Abnormalities of ‘v’ wave
Giant ‘v’ waves, as discussed earlier, appear in tricuspid regurgitation:
The ‘Y’ Wave
The ‘y’ descent is produced by the opening of the tricuspid valve and subsequent rapid inflow of blood from the right atrium to the right ventricle leading to a sudden fall of pressure in the right atrium which is reflected in the jugular veins. It corresponds with the third heart sound.
The ascending limb of the ‘y’ wave is due to continuous diastolic inflow of blood into the great veins, right atrium, and ventricle which are all in free communication during diastole.
1. Rapid ‘y’ descent occurs in
- Constrictive pericarditis (Friedreich’s sign).
- Severe heart failure.
- Tricuspid regurgitation.
2. A short ‘y’ descent occurs in tricuspid stenosis
Jugular Venous Pressure
Normal value is 3-4 cm of water.
The patient is given a backrest to keep him/her at 45 degrees. In this position, normally, the jugular vein is just seen above the clavicle. The upper level of the vein is noted and a ruler is kept at that level, parallel to the ground.
Another ruler is put perpendicular to the first ruler up to the angle of Louis. The distance from the angle of Louis to the first ruler gives the jugular pressure.
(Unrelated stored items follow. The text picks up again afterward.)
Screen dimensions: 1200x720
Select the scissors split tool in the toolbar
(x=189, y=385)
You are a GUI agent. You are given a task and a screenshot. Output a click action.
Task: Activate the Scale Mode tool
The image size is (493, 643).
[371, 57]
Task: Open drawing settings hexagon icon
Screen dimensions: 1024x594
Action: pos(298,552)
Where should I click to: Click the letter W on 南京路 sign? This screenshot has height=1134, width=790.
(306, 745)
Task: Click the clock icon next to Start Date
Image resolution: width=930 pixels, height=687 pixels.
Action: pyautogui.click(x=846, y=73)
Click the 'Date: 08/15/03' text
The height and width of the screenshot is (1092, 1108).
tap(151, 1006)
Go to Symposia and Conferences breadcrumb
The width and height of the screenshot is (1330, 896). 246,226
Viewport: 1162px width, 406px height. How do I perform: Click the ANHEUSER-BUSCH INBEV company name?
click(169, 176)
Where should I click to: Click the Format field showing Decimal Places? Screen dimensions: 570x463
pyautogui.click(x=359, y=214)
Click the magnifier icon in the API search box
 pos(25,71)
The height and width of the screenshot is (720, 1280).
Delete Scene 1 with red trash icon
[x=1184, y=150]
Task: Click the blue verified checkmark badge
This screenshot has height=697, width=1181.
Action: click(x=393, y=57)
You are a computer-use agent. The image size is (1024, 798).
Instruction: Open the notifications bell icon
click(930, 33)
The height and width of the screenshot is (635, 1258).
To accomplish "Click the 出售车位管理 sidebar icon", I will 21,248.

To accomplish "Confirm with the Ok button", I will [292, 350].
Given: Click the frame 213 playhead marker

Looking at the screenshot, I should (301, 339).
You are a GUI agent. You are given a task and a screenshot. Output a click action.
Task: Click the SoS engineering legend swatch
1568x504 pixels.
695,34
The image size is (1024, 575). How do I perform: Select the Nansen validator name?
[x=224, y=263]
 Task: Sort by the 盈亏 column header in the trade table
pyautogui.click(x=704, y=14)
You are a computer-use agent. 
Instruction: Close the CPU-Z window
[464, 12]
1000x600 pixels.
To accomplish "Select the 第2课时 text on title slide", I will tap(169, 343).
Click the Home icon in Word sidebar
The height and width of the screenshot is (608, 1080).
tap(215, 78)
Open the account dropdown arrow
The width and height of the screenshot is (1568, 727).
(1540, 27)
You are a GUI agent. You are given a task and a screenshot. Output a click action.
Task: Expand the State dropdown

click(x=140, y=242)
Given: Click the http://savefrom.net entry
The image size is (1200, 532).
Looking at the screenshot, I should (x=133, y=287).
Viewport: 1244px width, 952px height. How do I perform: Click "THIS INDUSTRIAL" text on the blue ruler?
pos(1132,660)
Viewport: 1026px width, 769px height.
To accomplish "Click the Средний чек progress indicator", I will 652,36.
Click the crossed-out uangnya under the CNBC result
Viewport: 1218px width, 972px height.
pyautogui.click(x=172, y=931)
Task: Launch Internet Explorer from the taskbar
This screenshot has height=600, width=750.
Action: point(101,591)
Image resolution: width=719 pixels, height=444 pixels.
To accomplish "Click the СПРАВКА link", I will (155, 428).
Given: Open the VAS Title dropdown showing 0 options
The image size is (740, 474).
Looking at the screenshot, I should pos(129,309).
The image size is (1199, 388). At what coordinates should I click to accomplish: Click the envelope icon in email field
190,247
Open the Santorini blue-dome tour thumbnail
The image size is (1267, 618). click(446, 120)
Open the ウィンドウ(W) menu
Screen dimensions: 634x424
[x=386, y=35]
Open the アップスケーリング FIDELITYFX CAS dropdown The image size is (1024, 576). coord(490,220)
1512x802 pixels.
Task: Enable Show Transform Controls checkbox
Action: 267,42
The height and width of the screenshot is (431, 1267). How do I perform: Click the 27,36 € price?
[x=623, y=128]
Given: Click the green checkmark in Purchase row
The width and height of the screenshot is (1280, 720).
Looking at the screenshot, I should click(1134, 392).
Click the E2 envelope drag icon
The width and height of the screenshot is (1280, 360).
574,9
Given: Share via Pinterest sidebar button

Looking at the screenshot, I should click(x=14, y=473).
In the supine position the jugular pressure may falsely appear elevated whilst in the upright position, it is falsely lowered.
The jugular veins are in direct continuity with the superior vena cava and the right atrium.
Elevated venous pressure occurs in:
- Right ventricular failure
- Cardiac tamponade
- Tricuspid stenosis
- Superior vena cava obstruction
- Hyperkinetic circulatory state
- Increased blood volume
- Pulmonary diseases like asthma, emphysema
Normally inspiration lowers the jugular venous pressure giving an inspiratory collapse because intrathoracic pressure falls and there is increased blood flow into the thorax. In contrast, when the intrapericardial pressure is raised as in constrictive pericarditis, there is a paradoxical increase in jugular venous pressure on inspiration. This is called Kussmaul’s sign.
Normally, when pressure is applied over the abdomen for 30 seconds, initially there is a rise in jugular venous pressure (due to increased venous return), followed by a fall (due to the capacity of normal myocardium to accommodate the extra venous return).
However, in early cardiac failure, even before jugular pressure is elevated, there is a sustained elevated pressure in the jugular veins (for more than a minute) on pressure over the abdomen because the failing heart cannot compensate for the extra venous return. This is positive hepatojugular reflux.